> ACTIVITY:
Below is a block of records; please copy all of them exactly.

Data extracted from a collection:
-=-=-

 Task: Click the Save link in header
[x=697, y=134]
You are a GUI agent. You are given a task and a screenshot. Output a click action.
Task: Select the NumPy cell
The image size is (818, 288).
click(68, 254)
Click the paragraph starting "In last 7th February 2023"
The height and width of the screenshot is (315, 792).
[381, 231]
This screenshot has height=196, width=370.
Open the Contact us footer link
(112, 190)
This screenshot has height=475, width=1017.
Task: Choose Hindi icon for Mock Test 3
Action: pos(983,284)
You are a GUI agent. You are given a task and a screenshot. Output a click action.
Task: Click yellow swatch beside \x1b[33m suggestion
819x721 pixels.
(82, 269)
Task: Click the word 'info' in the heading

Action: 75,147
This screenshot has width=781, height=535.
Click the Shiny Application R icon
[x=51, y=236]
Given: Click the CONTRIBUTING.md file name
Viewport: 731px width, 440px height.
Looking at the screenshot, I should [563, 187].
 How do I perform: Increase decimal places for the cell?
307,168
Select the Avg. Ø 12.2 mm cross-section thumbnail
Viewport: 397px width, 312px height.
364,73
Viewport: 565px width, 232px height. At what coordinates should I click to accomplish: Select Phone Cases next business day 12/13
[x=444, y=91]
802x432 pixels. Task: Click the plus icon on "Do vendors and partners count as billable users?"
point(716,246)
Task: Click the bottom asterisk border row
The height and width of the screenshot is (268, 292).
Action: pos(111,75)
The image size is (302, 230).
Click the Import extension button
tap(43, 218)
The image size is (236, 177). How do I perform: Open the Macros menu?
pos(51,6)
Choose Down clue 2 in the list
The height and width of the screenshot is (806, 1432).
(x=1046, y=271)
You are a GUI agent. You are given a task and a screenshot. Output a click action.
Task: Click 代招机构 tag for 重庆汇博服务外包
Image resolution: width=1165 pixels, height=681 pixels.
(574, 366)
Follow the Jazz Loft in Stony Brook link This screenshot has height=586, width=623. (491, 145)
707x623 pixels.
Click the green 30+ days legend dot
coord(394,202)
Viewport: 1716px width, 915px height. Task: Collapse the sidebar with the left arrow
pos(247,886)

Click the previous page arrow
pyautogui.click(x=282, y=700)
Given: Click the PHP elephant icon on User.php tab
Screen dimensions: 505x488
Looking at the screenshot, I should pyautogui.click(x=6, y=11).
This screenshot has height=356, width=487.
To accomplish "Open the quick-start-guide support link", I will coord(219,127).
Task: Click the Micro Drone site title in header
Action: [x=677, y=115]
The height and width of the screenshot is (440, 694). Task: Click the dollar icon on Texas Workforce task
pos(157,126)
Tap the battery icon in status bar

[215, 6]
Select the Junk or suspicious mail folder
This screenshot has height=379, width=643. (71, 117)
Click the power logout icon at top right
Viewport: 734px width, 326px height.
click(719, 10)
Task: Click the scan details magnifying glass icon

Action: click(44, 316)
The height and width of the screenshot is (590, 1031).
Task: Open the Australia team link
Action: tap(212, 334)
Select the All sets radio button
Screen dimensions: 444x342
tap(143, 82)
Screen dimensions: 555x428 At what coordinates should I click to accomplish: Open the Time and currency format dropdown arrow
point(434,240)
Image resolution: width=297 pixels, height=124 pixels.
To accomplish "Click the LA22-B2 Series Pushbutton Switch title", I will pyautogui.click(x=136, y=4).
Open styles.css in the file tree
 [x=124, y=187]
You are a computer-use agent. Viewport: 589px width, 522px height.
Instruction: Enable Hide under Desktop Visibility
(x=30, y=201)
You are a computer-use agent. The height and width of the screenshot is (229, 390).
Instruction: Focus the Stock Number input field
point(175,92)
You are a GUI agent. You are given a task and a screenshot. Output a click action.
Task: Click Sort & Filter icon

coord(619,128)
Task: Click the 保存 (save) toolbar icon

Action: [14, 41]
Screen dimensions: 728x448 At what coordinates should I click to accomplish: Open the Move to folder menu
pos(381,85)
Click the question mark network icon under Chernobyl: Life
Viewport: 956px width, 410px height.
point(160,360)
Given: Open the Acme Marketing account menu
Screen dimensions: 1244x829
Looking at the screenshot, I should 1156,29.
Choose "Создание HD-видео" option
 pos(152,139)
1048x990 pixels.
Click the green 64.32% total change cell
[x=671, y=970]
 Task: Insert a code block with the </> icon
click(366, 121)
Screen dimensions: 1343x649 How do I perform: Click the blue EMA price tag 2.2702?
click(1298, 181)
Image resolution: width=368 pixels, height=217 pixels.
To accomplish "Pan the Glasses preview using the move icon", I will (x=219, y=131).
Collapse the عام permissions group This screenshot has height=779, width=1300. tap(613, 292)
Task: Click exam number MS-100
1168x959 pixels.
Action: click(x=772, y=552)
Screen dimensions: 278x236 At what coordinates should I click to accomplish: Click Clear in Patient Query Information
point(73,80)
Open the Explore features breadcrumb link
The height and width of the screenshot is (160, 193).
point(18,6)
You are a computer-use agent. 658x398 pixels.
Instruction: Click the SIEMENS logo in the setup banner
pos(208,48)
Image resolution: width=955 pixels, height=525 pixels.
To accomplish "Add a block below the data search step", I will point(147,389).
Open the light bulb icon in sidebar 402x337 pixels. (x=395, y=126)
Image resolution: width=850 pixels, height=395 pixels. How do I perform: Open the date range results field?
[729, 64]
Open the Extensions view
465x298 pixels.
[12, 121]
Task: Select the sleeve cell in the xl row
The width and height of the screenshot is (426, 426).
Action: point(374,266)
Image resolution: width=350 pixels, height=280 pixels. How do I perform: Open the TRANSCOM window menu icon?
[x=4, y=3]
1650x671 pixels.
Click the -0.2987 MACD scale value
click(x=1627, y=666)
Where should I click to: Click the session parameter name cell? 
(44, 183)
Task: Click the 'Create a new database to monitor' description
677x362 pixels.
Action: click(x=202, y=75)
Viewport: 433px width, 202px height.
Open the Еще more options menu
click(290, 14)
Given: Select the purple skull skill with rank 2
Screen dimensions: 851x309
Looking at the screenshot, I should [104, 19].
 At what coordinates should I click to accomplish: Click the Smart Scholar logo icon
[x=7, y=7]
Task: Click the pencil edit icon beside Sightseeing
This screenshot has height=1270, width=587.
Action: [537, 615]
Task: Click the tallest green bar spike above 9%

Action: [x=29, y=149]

-=-=-

> RESULT OF THIS TASK:
 Task: Click the Save link in header
[x=697, y=134]
You are a GUI agent. You are given a task and a screenshot. Output a click action.
Task: Select the NumPy cell
The image size is (818, 288).
click(68, 254)
Click the paragraph starting "In last 7th February 2023"
The height and width of the screenshot is (315, 792).
[381, 231]
This screenshot has height=196, width=370.
Open the Contact us footer link
(112, 190)
This screenshot has height=475, width=1017.
Task: Choose Hindi icon for Mock Test 3
Action: pos(983,284)
You are a GUI agent. You are given a task and a screenshot. Output a click action.
Task: Click yellow swatch beside \x1b[33m suggestion
819x721 pixels.
(82, 269)
Task: Click the word 'info' in the heading

Action: 75,147
This screenshot has width=781, height=535.
Click the Shiny Application R icon
[x=51, y=236]
Given: Click the CONTRIBUTING.md file name
Viewport: 731px width, 440px height.
Looking at the screenshot, I should [563, 187].
 How do I perform: Increase decimal places for the cell?
307,168
Select the Avg. Ø 12.2 mm cross-section thumbnail
Viewport: 397px width, 312px height.
364,73
Viewport: 565px width, 232px height. At what coordinates should I click to accomplish: Select Phone Cases next business day 12/13
[x=444, y=91]
802x432 pixels. Task: Click the plus icon on "Do vendors and partners count as billable users?"
point(716,246)
Task: Click the bottom asterisk border row
The height and width of the screenshot is (268, 292).
Action: pos(111,75)
The image size is (302, 230).
Click the Import extension button
tap(43, 218)
The image size is (236, 177). How do I perform: Open the Macros menu?
pos(51,6)
Choose Down clue 2 in the list
The height and width of the screenshot is (806, 1432).
(x=1046, y=271)
You are a GUI agent. You are given a task and a screenshot. Output a click action.
Task: Click 代招机构 tag for 重庆汇博服务外包
Image resolution: width=1165 pixels, height=681 pixels.
(574, 366)
Follow the Jazz Loft in Stony Brook link This screenshot has height=586, width=623. (491, 145)
707x623 pixels.
Click the green 30+ days legend dot
coord(394,202)
Viewport: 1716px width, 915px height. Task: Collapse the sidebar with the left arrow
pos(247,886)

Click the previous page arrow
pyautogui.click(x=282, y=700)
Given: Click the PHP elephant icon on User.php tab
Screen dimensions: 505x488
Looking at the screenshot, I should pyautogui.click(x=6, y=11).
This screenshot has height=356, width=487.
To accomplish "Open the quick-start-guide support link", I will coord(219,127).
Task: Click the Micro Drone site title in header
Action: [x=677, y=115]
The height and width of the screenshot is (440, 694). Task: Click the dollar icon on Texas Workforce task
pos(157,126)
Tap the battery icon in status bar

[215, 6]
Select the Junk or suspicious mail folder
This screenshot has height=379, width=643. (71, 117)
Click the power logout icon at top right
Viewport: 734px width, 326px height.
click(719, 10)
Task: Click the scan details magnifying glass icon

Action: click(44, 316)
The height and width of the screenshot is (590, 1031).
Task: Open the Australia team link
Action: tap(212, 334)
Select the All sets radio button
Screen dimensions: 444x342
tap(143, 82)
Screen dimensions: 555x428 At what coordinates should I click to accomplish: Open the Time and currency format dropdown arrow
point(434,240)
Image resolution: width=297 pixels, height=124 pixels.
To accomplish "Click the LA22-B2 Series Pushbutton Switch title", I will pyautogui.click(x=136, y=4).
Open styles.css in the file tree
 [x=124, y=187]
You are a computer-use agent. Viewport: 589px width, 522px height.
Instruction: Enable Hide under Desktop Visibility
(x=30, y=201)
You are a computer-use agent. The height and width of the screenshot is (229, 390).
Instruction: Focus the Stock Number input field
point(175,92)
You are a GUI agent. You are given a task and a screenshot. Output a click action.
Task: Click Sort & Filter icon

coord(619,128)
Task: Click the 保存 (save) toolbar icon

Action: [14, 41]
Screen dimensions: 728x448 At what coordinates should I click to accomplish: Open the Move to folder menu
pos(381,85)
Click the question mark network icon under Chernobyl: Life
Viewport: 956px width, 410px height.
point(160,360)
Given: Open the Acme Marketing account menu
Screen dimensions: 1244x829
Looking at the screenshot, I should 1156,29.
Choose "Создание HD-видео" option
 pos(152,139)
1048x990 pixels.
Click the green 64.32% total change cell
[x=671, y=970]
 Task: Insert a code block with the </> icon
click(366, 121)
Screen dimensions: 1343x649 How do I perform: Click the blue EMA price tag 2.2702?
click(1298, 181)
Image resolution: width=368 pixels, height=217 pixels.
To accomplish "Pan the Glasses preview using the move icon", I will (x=219, y=131).
Collapse the عام permissions group This screenshot has height=779, width=1300. tap(613, 292)
Task: Click exam number MS-100
1168x959 pixels.
Action: click(x=772, y=552)
Screen dimensions: 278x236 At what coordinates should I click to accomplish: Click Clear in Patient Query Information
point(73,80)
Open the Explore features breadcrumb link
The height and width of the screenshot is (160, 193).
point(18,6)
You are a computer-use agent. 658x398 pixels.
Instruction: Click the SIEMENS logo in the setup banner
pos(208,48)
Image resolution: width=955 pixels, height=525 pixels.
To accomplish "Add a block below the data search step", I will point(147,389).
Open the light bulb icon in sidebar 402x337 pixels. (x=395, y=126)
Image resolution: width=850 pixels, height=395 pixels. How do I perform: Open the date range results field?
[729, 64]
Open the Extensions view
465x298 pixels.
[12, 121]
Task: Select the sleeve cell in the xl row
The width and height of the screenshot is (426, 426).
Action: point(374,266)
Image resolution: width=350 pixels, height=280 pixels. How do I perform: Open the TRANSCOM window menu icon?
[x=4, y=3]
1650x671 pixels.
Click the -0.2987 MACD scale value
click(x=1627, y=666)
Where should I click to: Click the session parameter name cell? 
(44, 183)
Task: Click the 'Create a new database to monitor' description
677x362 pixels.
Action: click(x=202, y=75)
Viewport: 433px width, 202px height.
Open the Еще more options menu
click(290, 14)
Given: Select the purple skull skill with rank 2
Screen dimensions: 851x309
Looking at the screenshot, I should [104, 19].
 At what coordinates should I click to accomplish: Click the Smart Scholar logo icon
[x=7, y=7]
Task: Click the pencil edit icon beside Sightseeing
This screenshot has height=1270, width=587.
Action: [537, 615]
Task: Click the tallest green bar spike above 9%

Action: [x=29, y=149]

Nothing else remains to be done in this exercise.